O alerta vermelho sinalizando a necessidade de reformas sociais
para a retomada do crescimento já havia soado antes, mas no
encontro do Fórum Econômico Mundial, que aconteceu entre
20 e 22 de novembro, tratou-se de discutir ponto a ponto as recomendações práticas para recuperar o tempo perdido. Num dos
painéis reservados, onde se falava um misto de inglês com portunhol,
os participantes assinalavam as diferenças entre os países latinos
e a ineficácia de submetê-los à mesma receita. Ainda assim, listaram alguns dos problemas em comum, entre eles o desequilíbrio fiscal,
a burocracia, a falta de infra-estrutura e os males da corrupção.

Um dos poucos pontos unânimes foi a aposta nas parcerias
entre governo, iniciativa privada e sociedade civil. Os empresários repetiam como ladainha a importância em investir no desenvolvimento sustentável, que se traduz por crescimento econômico aliado a investimentos no bem-estar social e na preservação do meio ambiente. Em coro com outros representantes do México, da Argentina e do
Chile, o senador Aloizio Mercadante apontou as prioridades do novo governo. “Queremos três coisas: crédito, crédito e crédito”,
resumiu, dirigindo-se ao constrangido vice-secretário do Tesouro americano, Kenneth W. Dam, sentado à sua esquerda.

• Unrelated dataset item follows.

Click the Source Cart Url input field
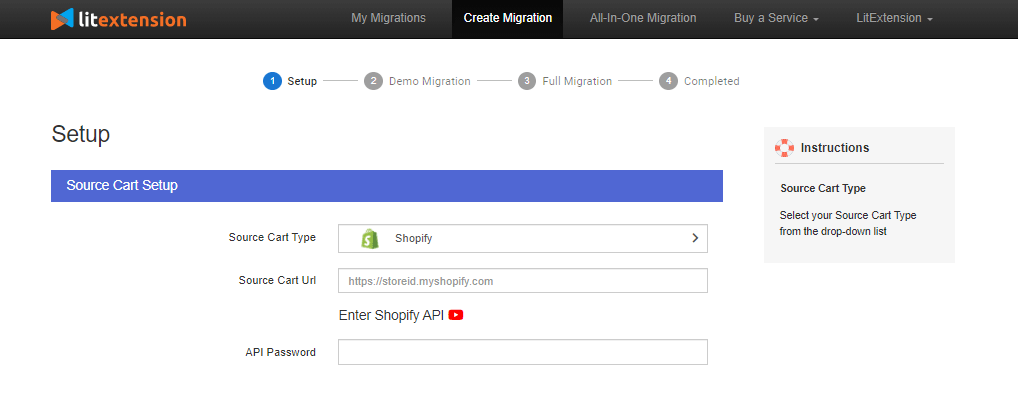This screenshot has width=1018, height=395. 523,281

De nada adiantaram os esforços do enviado do governo americano para tentar desviar as discussões para outros males da América Latina, como a pirataria, que solapa os direitos de propriedade intelectual de diversos produtos dos países desenvolvidos, aí incluídos remédios e CDs de música, ou os benefícios dos alimentos geneticamente modificados.
Como um disco riscado, os debates voltavam sempre ao mesmo ponto,
o US$ 1 bilhão que os governos dos países desenvolvidos gastam diariamente em subsídios aos seus produtos agrícolas. “Nossa intenção
é reduzir drasticamente e eventualmente eliminar esses subsídios, desde que outros façam o mesmo”, explicava-se o americano Dam, alegando que os incentivos americanos, de US$ 20 bilhões ao ano, são apenas
um terço do que é gasto pela União Européia e uma fração do que
o Japão paga para tornar seus produtos agrícolas competitivos.

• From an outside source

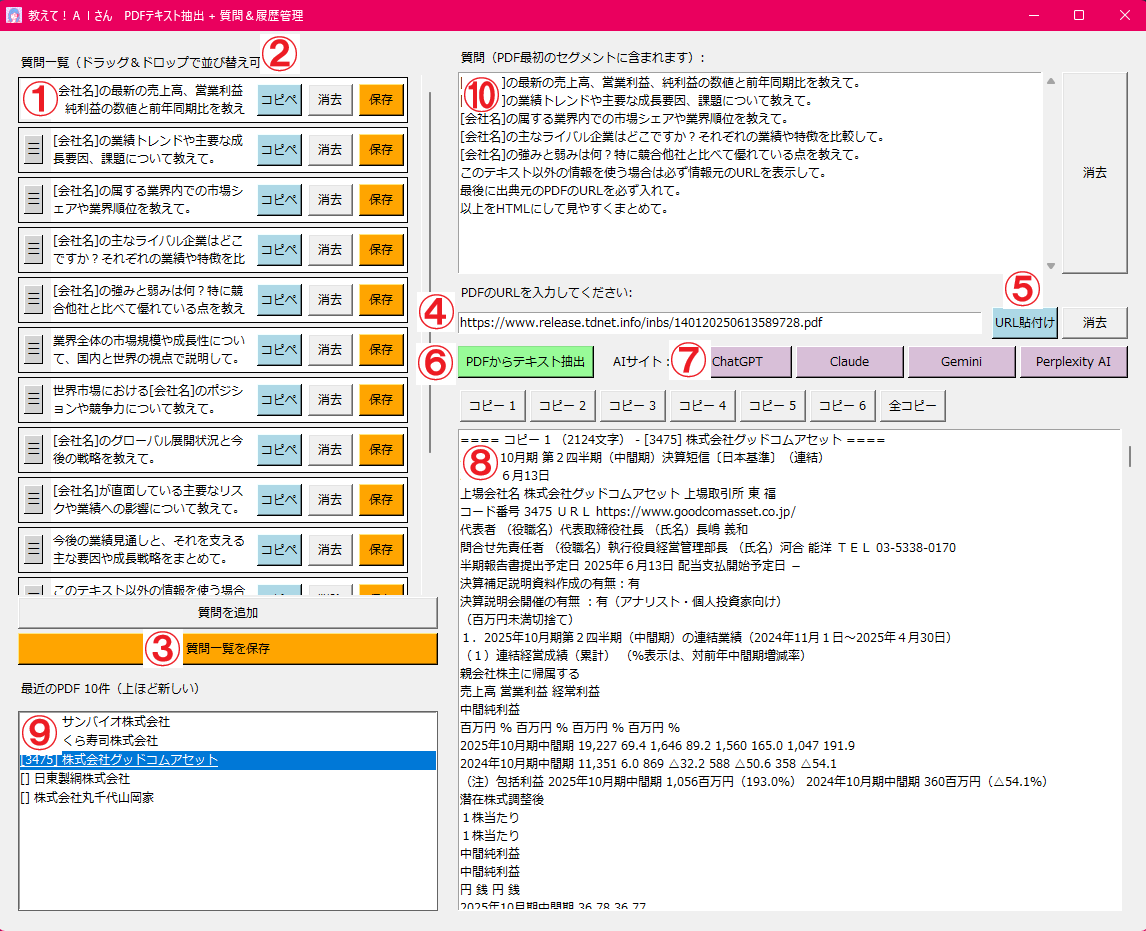Focus the PDF URL input field
This screenshot has height=931, width=1146.
[x=719, y=323]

Enquanto o infindável bate-boca sobre a subvenção dos países
ricos perdurava, os empresários e as lideranças das nações latino-americanas buscavam fórmulas para sanear a corrupção, considerada
um grave freio ao desenvolvimento da região. Não se referiam apenas
ao pagamento de subornos, na maior parte das vezes patrocinado
pela iniciativa privada. Falavam também no desvio do dinheiro do
Estado para benefício de políticos e de burocratas. E destacavam
a impunidade e a falta de fiscalização das ações governamentais
como fatores de estímulo ao roubo institucionalizado.

Bush – Um dos especialistas no tema, o argentino Luis Moreno
Ocampo repetiu diversas vezes o seu discurso. “A corrupção tem
que ser tratada como uma doença. Ela nunca vai desaparecer, mas
é possível diminuir seus efeitos nocivos”, explicou Ocampo, diretor
da Transparência Internacional, uma ONG especializada no assunto.
Na prática, ele propõe apenas uma mudança no grau de corrupção.
“Tudo o que queremos é ter uma corrupção mais branda, como é
na Suécia ou na Noruega”, diz, destacando o papel do Chile como
uma exceção notável em lisura entre os países latino-americanos.

O Chile, aliás, está próximo de concluir um acordo bilateral de comércio com os Estados Unidos e pode servir de modelo para o Brasil. “Não descartamos esse tipo de negociação caso a caso, mas preferimos tratar no âmbito do Mercosul”, sugere Mercadante. A pauta de comércio será apenas um dos temas de discussão entre Lula e o presidente americano, no próximo dia 10. Com tantos assuntos para conversar com George W. Bush, Lula pode até discursar sobre suas idéias para combater a pirataria, o que soaria como música aos ouvidos do presidente americano.